ILO stand, how it is in China

•National trade union federations, including the Rashtriya Swayamsevak Sangh-affiliated Bharatiya Mazdoor Sangh (BMS), have opposed many contentious changes. The reforms go against many of the International Labour Organization (ILO) conventions to which India is a founding signatory. In May, the ILO chastised the Uttar Pradesh government which sought to suspend the labour laws for the next three years.

•There is undoubtedly a lot to learn from China’s industrial success. But the government seems keen to emulate China’s long working days and flexible use of labour. However, China also mandates employers to provide dormitory accommodation for workers close to factories and other social security benefits. Factory-provided dormitory accommodation is the principal reason for slum-free Chinese industrial cities, unlike in India.

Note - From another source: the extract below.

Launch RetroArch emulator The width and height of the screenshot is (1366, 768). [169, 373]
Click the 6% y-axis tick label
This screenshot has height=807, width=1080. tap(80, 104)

•Moreover, as is widely known, China’s local governments compete with each other to offer excellent physical infrastructure and ensure adequate credit to industrial enterprises through the national development banks, thus implicitly subsidising production costs. The local governments and party officials, whose objective is employment generation, act as midwives in industrial promotion. Why do they do so? Because the professional rewards for Chinese bureaucracy and provincial ruling party officials are dependent on the local economic performance. India’s efforts at cherry-picking legal changes for labour reforms, without reasonable compensation, are bound to face resistance.

Data on earnings

•The average daily earnings of casual workers in urban India in 2018-19, as per the official Periodic Labour Force Survey (https://bit.ly/3hpS2h6), are Rs. 256 (or Rs. 6,400 a month for 25 days of work). It is well below the official living wage as defined by the Seventh Pay Commission for central government employees. Industrial workers are ever eager to work longer hours for overtime, considering the low absolute earning levels. Trade unions mostly welcome negotiations for labour flexibility linked to productivity but resist its unilateral imposition if the productivity gains accrue mainly to the management (the ‘winner takes all’ situation).

•The Wistron episode has highlighted how the government has short-changed workers, as the length of the working day was unilaterally raised from eight hours to 12 hours in October, undoing the principal provision of the Factory Act 1948. The State Labour Department has reportedly admitted the flaw in the ordinance, in its letter to the Secretary, Ministry of Labour and Employment at the Centre. If the “principal employers” (Wistron in this case) and their labour contractors view the reforms as unbridled “hunting licence”, such legal changes are bound to unleash a backlash, sooner than later. The Wistron episode seems proof of this.

No surprises

•What are the lessons of the sorry episode? Hoodwinking workers is politically illegitimate and economically suicidal in a shrinking economy. During the lockdown following the novel coronavirus pandemic, when lakhs of workers lost jobs and livelihoods, trudging back to their villages, an insensitive government instead of addressing the humanitarian crisis, cleverly sought to capitalise on working-class misery to undercut wages — a morally reprehensible act in any civilised society. So, it should not come as a surprise if such hasty and crafty measures have now backfired, denting India’s image among global investors. The Wistron dispute has apparently turned the clock back on the government’s efforts to boost domestic production (‘Make in India’), and enhance national self-reliance (Atmanirbhar Bharat).